Information given:
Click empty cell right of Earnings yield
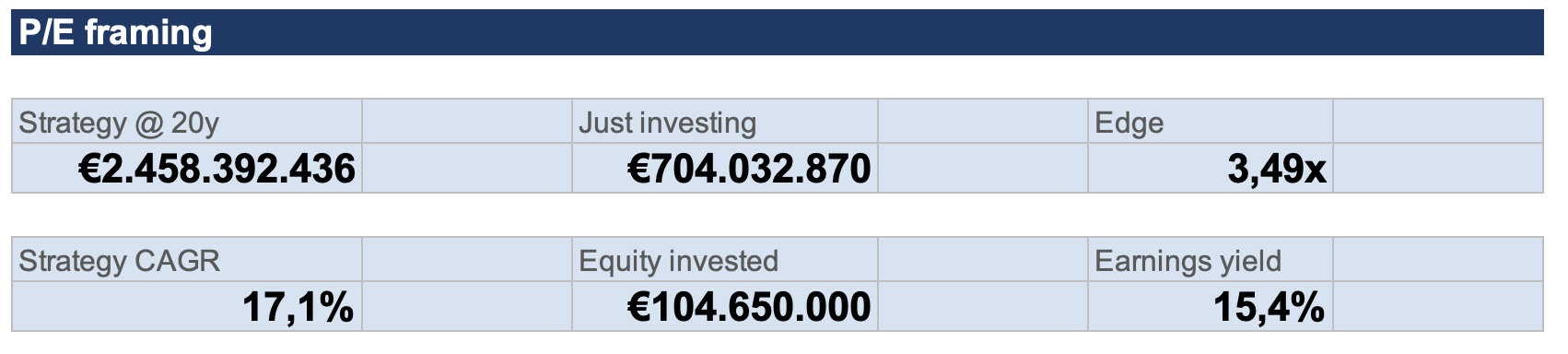tap(1438, 260)
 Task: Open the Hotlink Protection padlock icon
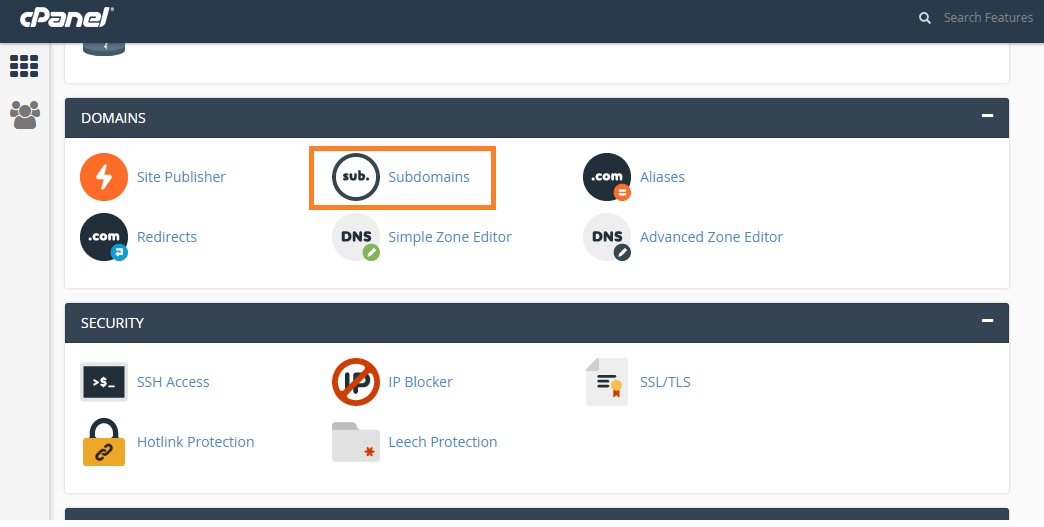coord(104,442)

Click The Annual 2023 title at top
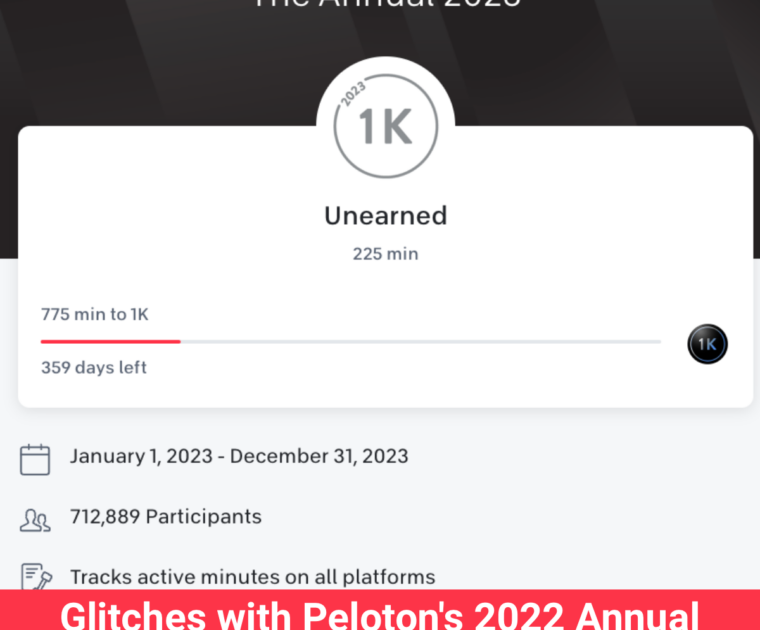[x=385, y=4]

Aim of the task:
Leaving pictures aside, write out each record above exactly as given.

Response area:
Click empty cell right of Earnings yield
tap(1438, 260)
 Task: Open the Hotlink Protection padlock icon
coord(104,442)

Click The Annual 2023 title at top
[x=385, y=4]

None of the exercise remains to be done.